**What the exercise asks**
Please give every entry again, exactly as it reads.

Stored entries:
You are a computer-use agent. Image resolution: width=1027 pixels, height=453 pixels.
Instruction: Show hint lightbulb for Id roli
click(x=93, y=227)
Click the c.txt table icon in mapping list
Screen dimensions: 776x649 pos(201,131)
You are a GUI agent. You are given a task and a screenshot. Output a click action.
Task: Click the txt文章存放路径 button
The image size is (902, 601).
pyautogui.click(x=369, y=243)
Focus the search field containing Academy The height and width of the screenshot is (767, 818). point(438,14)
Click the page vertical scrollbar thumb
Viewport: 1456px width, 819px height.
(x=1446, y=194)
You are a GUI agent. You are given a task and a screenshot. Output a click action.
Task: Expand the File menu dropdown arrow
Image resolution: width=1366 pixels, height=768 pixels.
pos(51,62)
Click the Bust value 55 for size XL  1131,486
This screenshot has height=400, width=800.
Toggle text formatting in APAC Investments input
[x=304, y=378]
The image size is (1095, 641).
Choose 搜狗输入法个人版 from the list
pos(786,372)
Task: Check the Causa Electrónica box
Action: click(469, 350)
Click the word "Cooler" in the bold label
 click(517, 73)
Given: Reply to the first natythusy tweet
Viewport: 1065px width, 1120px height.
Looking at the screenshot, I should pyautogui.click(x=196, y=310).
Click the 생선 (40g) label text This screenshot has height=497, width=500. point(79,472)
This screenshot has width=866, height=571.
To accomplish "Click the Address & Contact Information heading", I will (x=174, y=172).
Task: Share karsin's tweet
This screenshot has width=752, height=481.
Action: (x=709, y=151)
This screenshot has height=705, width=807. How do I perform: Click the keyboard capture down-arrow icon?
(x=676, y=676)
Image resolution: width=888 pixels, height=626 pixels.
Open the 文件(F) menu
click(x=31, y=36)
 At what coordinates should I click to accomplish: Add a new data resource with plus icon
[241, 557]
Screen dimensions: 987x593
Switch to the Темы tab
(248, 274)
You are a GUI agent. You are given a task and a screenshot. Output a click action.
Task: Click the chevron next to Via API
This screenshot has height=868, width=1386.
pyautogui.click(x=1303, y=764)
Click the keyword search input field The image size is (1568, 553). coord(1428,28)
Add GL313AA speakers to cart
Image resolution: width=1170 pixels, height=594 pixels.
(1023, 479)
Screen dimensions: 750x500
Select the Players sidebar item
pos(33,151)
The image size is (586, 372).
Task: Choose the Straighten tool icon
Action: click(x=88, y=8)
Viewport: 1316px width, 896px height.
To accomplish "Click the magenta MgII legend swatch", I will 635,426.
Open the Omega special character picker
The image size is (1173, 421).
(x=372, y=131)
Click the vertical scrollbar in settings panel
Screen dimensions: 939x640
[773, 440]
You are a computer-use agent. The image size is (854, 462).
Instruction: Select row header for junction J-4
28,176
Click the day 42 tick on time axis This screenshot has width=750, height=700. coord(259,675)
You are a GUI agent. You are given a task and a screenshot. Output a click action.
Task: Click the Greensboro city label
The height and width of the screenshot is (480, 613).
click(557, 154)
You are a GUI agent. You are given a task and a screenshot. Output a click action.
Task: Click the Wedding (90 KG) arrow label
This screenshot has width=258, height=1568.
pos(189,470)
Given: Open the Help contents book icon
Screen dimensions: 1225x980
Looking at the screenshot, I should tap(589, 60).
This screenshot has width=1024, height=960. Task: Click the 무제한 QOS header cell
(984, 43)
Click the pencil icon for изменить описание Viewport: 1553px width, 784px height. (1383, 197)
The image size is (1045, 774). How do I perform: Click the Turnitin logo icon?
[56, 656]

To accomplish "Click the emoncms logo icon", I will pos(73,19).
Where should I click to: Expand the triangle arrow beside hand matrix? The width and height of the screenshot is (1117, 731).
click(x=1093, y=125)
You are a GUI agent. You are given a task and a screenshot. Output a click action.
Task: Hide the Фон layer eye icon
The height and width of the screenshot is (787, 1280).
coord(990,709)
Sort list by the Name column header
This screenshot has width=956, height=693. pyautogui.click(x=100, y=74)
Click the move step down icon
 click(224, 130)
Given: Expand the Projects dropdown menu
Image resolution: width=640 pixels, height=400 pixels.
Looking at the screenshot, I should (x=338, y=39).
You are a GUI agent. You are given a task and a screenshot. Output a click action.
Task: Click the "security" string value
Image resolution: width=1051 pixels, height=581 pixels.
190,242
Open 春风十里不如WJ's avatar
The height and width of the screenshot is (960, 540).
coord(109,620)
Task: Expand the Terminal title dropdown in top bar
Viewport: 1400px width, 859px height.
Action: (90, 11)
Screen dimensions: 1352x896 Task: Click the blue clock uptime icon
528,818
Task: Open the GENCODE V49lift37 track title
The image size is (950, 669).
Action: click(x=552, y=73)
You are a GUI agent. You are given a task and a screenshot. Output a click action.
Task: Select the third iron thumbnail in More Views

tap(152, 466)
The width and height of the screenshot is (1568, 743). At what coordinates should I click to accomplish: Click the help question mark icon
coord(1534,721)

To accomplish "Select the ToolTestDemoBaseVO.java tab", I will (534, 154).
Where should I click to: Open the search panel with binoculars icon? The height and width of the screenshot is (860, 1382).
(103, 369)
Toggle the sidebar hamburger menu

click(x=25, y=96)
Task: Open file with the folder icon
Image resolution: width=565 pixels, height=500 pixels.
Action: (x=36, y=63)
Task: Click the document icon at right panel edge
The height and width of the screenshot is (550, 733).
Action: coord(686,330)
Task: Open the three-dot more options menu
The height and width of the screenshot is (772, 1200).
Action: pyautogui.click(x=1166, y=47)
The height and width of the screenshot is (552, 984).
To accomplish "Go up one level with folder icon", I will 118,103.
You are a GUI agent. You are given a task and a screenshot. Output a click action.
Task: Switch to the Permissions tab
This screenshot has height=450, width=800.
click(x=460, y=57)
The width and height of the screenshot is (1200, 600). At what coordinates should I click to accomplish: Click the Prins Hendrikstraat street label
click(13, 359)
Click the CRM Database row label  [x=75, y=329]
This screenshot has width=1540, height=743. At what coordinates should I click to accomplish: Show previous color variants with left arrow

**Answer below**
You are a computer-use agent. Image resolution: width=1027 pixels, height=453 pixels.
Instruction: Show hint lightbulb for Id roli
click(x=93, y=227)
Click the c.txt table icon in mapping list
Screen dimensions: 776x649 pos(201,131)
You are a GUI agent. You are given a task and a screenshot. Output a click action.
Task: Click the txt文章存放路径 button
The image size is (902, 601).
pyautogui.click(x=369, y=243)
Focus the search field containing Academy The height and width of the screenshot is (767, 818). point(438,14)
Click the page vertical scrollbar thumb
Viewport: 1456px width, 819px height.
(x=1446, y=194)
You are a GUI agent. You are given a task and a screenshot. Output a click action.
Task: Expand the File menu dropdown arrow
Image resolution: width=1366 pixels, height=768 pixels.
pos(51,62)
Click the Bust value 55 for size XL  1131,486
This screenshot has height=400, width=800.
Toggle text formatting in APAC Investments input
[x=304, y=378]
The image size is (1095, 641).
Choose 搜狗输入法个人版 from the list
pos(786,372)
Task: Check the Causa Electrónica box
Action: click(469, 350)
Click the word "Cooler" in the bold label
 click(517, 73)
Given: Reply to the first natythusy tweet
Viewport: 1065px width, 1120px height.
Looking at the screenshot, I should pyautogui.click(x=196, y=310).
Click the 생선 (40g) label text This screenshot has height=497, width=500. point(79,472)
This screenshot has width=866, height=571.
To accomplish "Click the Address & Contact Information heading", I will (x=174, y=172).
Task: Share karsin's tweet
This screenshot has width=752, height=481.
Action: (x=709, y=151)
This screenshot has height=705, width=807. How do I perform: Click the keyboard capture down-arrow icon?
(x=676, y=676)
Image resolution: width=888 pixels, height=626 pixels.
Open the 文件(F) menu
click(x=31, y=36)
 At what coordinates should I click to accomplish: Add a new data resource with plus icon
[241, 557]
Screen dimensions: 987x593
Switch to the Темы tab
(248, 274)
You are a GUI agent. You are given a task and a screenshot. Output a click action.
Task: Click the chevron next to Via API
This screenshot has height=868, width=1386.
pyautogui.click(x=1303, y=764)
Click the keyword search input field The image size is (1568, 553). coord(1428,28)
Add GL313AA speakers to cart
Image resolution: width=1170 pixels, height=594 pixels.
(1023, 479)
Screen dimensions: 750x500
Select the Players sidebar item
pos(33,151)
The image size is (586, 372).
Task: Choose the Straighten tool icon
Action: click(x=88, y=8)
Viewport: 1316px width, 896px height.
To accomplish "Click the magenta MgII legend swatch", I will 635,426.
Open the Omega special character picker
The image size is (1173, 421).
(x=372, y=131)
Click the vertical scrollbar in settings panel
Screen dimensions: 939x640
[773, 440]
You are a computer-use agent. The image size is (854, 462).
Instruction: Select row header for junction J-4
28,176
Click the day 42 tick on time axis This screenshot has width=750, height=700. coord(259,675)
You are a GUI agent. You are given a task and a screenshot. Output a click action.
Task: Click the Greensboro city label
The height and width of the screenshot is (480, 613).
click(557, 154)
You are a GUI agent. You are given a task and a screenshot. Output a click action.
Task: Click the Wedding (90 KG) arrow label
This screenshot has width=258, height=1568.
pos(189,470)
Given: Open the Help contents book icon
Screen dimensions: 1225x980
Looking at the screenshot, I should tap(589, 60).
This screenshot has width=1024, height=960. Task: Click the 무제한 QOS header cell
(984, 43)
Click the pencil icon for изменить описание Viewport: 1553px width, 784px height. (1383, 197)
The image size is (1045, 774). How do I perform: Click the Turnitin logo icon?
[56, 656]

To accomplish "Click the emoncms logo icon", I will pos(73,19).
Where should I click to: Expand the triangle arrow beside hand matrix? The width and height of the screenshot is (1117, 731).
click(x=1093, y=125)
You are a GUI agent. You are given a task and a screenshot. Output a click action.
Task: Hide the Фон layer eye icon
The height and width of the screenshot is (787, 1280).
coord(990,709)
Sort list by the Name column header
This screenshot has width=956, height=693. pyautogui.click(x=100, y=74)
Click the move step down icon
 click(224, 130)
Given: Expand the Projects dropdown menu
Image resolution: width=640 pixels, height=400 pixels.
Looking at the screenshot, I should (x=338, y=39).
You are a GUI agent. You are given a task and a screenshot. Output a click action.
Task: Click the "security" string value
Image resolution: width=1051 pixels, height=581 pixels.
190,242
Open 春风十里不如WJ's avatar
The height and width of the screenshot is (960, 540).
coord(109,620)
Task: Expand the Terminal title dropdown in top bar
Viewport: 1400px width, 859px height.
Action: (90, 11)
Screen dimensions: 1352x896 Task: Click the blue clock uptime icon
528,818
Task: Open the GENCODE V49lift37 track title
The image size is (950, 669).
Action: click(x=552, y=73)
You are a GUI agent. You are given a task and a screenshot. Output a click action.
Task: Select the third iron thumbnail in More Views

tap(152, 466)
The width and height of the screenshot is (1568, 743). At what coordinates should I click to accomplish: Click the help question mark icon
coord(1534,721)

To accomplish "Select the ToolTestDemoBaseVO.java tab", I will (534, 154).
Where should I click to: Open the search panel with binoculars icon? The height and width of the screenshot is (860, 1382).
(103, 369)
Toggle the sidebar hamburger menu

click(x=25, y=96)
Task: Open file with the folder icon
Image resolution: width=565 pixels, height=500 pixels.
Action: (x=36, y=63)
Task: Click the document icon at right panel edge
The height and width of the screenshot is (550, 733).
Action: coord(686,330)
Task: Open the three-dot more options menu
The height and width of the screenshot is (772, 1200).
Action: pyautogui.click(x=1166, y=47)
The height and width of the screenshot is (552, 984).
To accomplish "Go up one level with folder icon", I will 118,103.
You are a GUI agent. You are given a task and a screenshot. Output a click action.
Task: Switch to the Permissions tab
This screenshot has height=450, width=800.
click(x=460, y=57)
The width and height of the screenshot is (1200, 600). At what coordinates should I click to accomplish: Click the Prins Hendrikstraat street label
click(13, 359)
Click the CRM Database row label  [x=75, y=329]
This screenshot has width=1540, height=743. At what coordinates should I click to accomplish: Show previous color variants with left arrow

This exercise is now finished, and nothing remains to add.